--- Instructions to follow ---
Starting at the line that contains "The image size", transcribe each line through the end of the material below, exactly and nothing else, leaving out the pictures.
Data for review section start
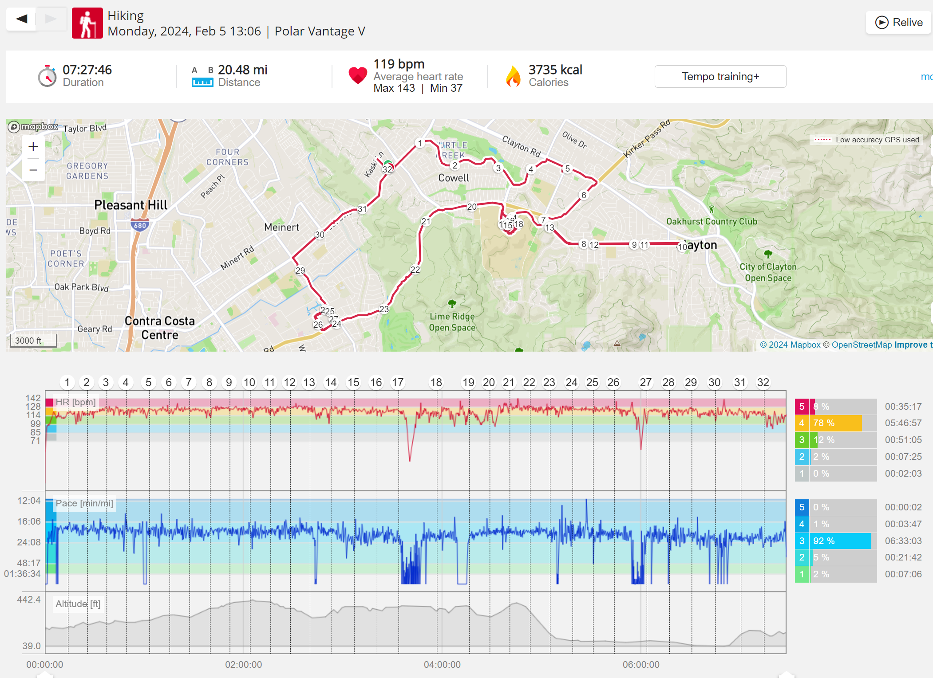This screenshot has width=933, height=678.
Task: Click the distance ruler icon
Action: click(x=202, y=82)
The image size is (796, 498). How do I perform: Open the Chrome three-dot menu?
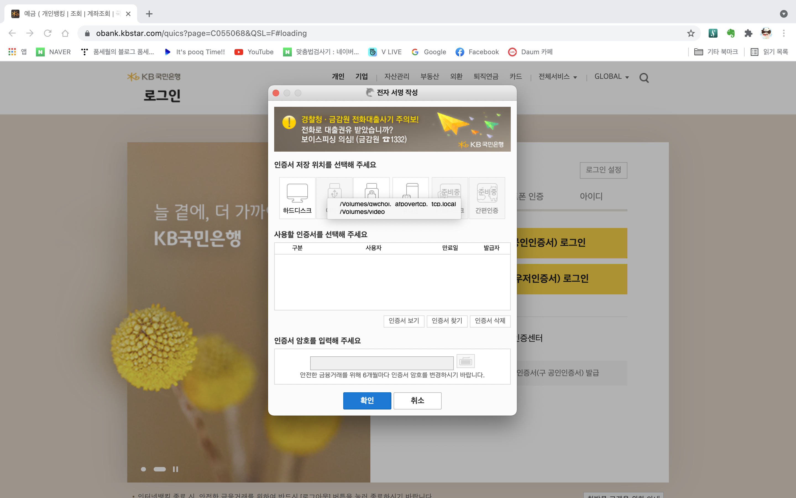784,33
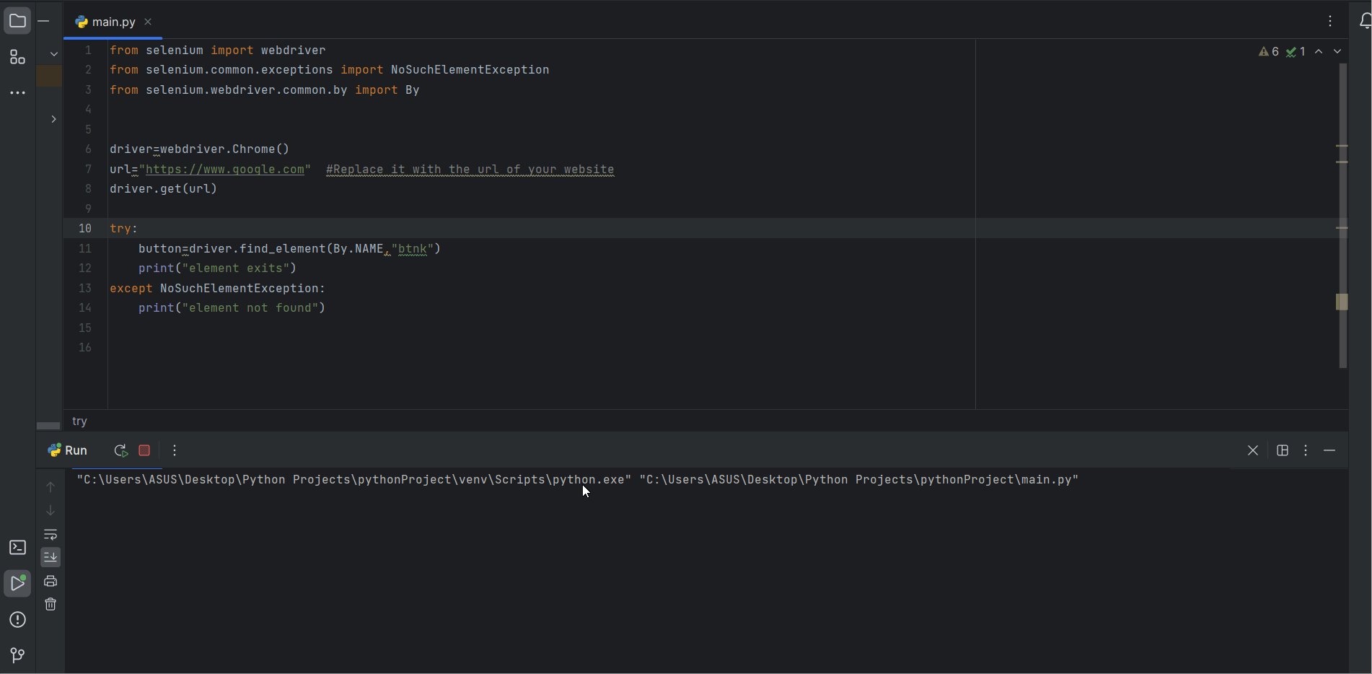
Data for review section end
--- Exercise result ---
The image size is (796, 498). How do I perform: Open the Chrome three-dot menu?
784,33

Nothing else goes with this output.